- PROVIDED DATA:
*** Begin section ***

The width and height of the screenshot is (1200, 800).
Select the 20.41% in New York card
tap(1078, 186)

*** End section ***
*** Begin section ***

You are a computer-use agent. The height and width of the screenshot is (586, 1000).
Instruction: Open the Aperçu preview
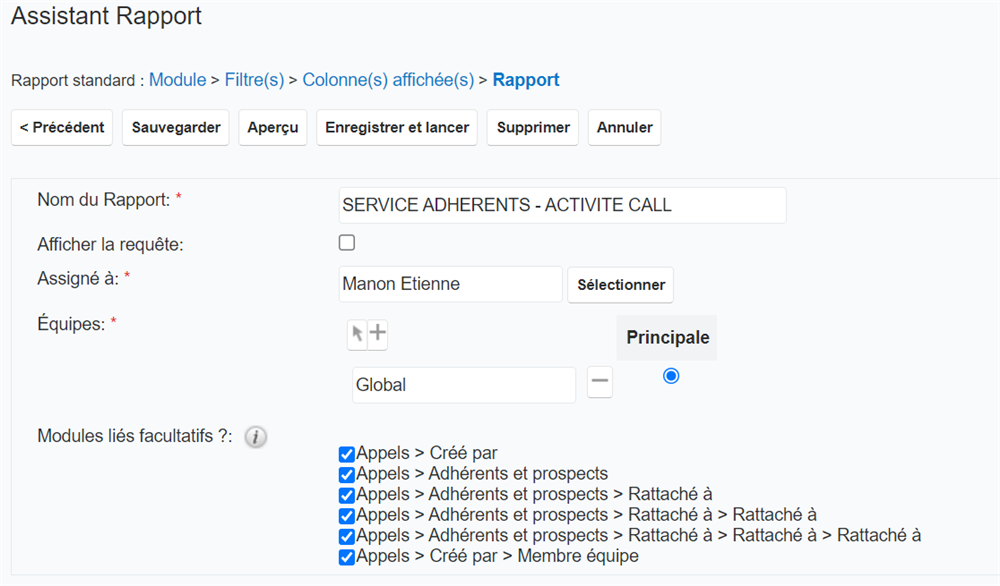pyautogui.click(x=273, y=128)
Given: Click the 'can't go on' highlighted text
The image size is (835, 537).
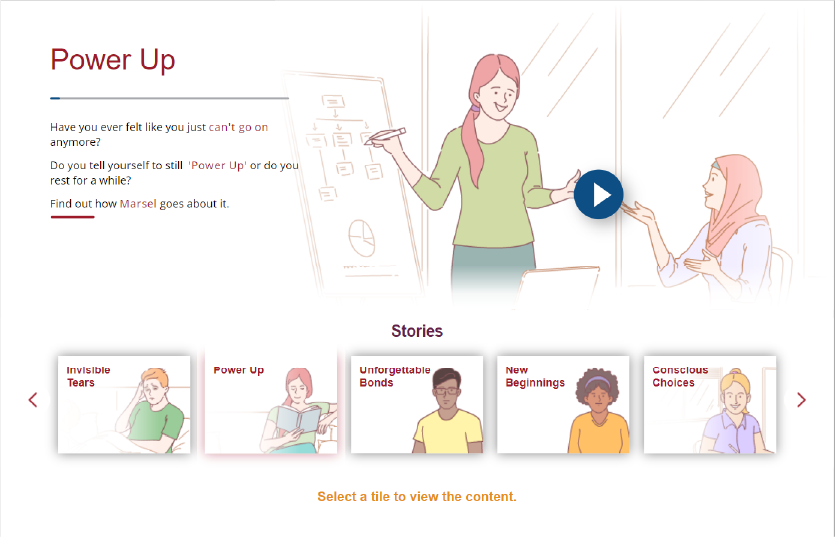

*** End section ***
*** Begin section ***

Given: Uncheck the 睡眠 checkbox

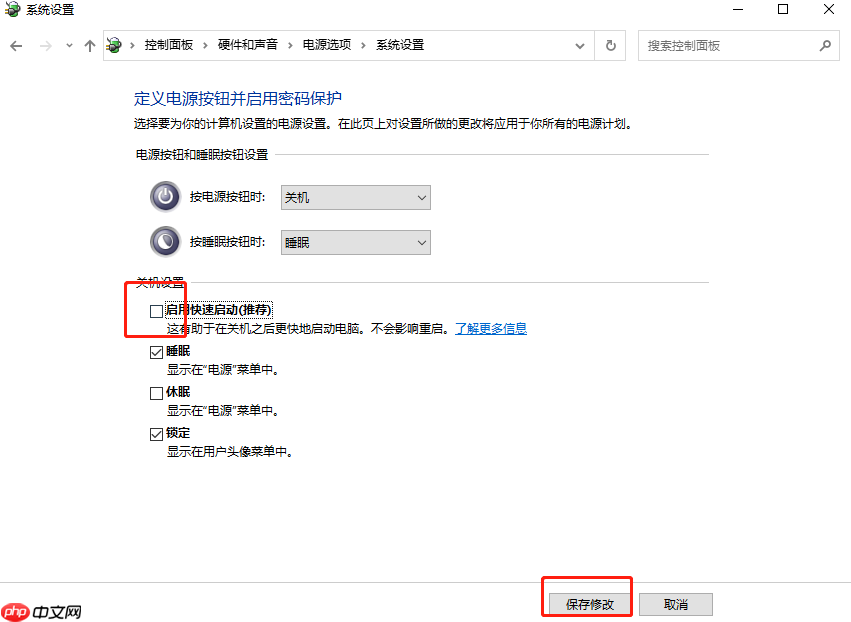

*** End section ***

- WHAT THIS TASK INVOLVES:
Starting with the line above that holds "Instruction: Open the Aperçu preview", restate each line word for word up to and including the line that holds "The image size is (835, 537).". Drop the pictures.

- THE ANSWER:
Instruction: Open the Aperçu preview
pyautogui.click(x=273, y=128)
Given: Click the 'can't go on' highlighted text
The image size is (835, 537).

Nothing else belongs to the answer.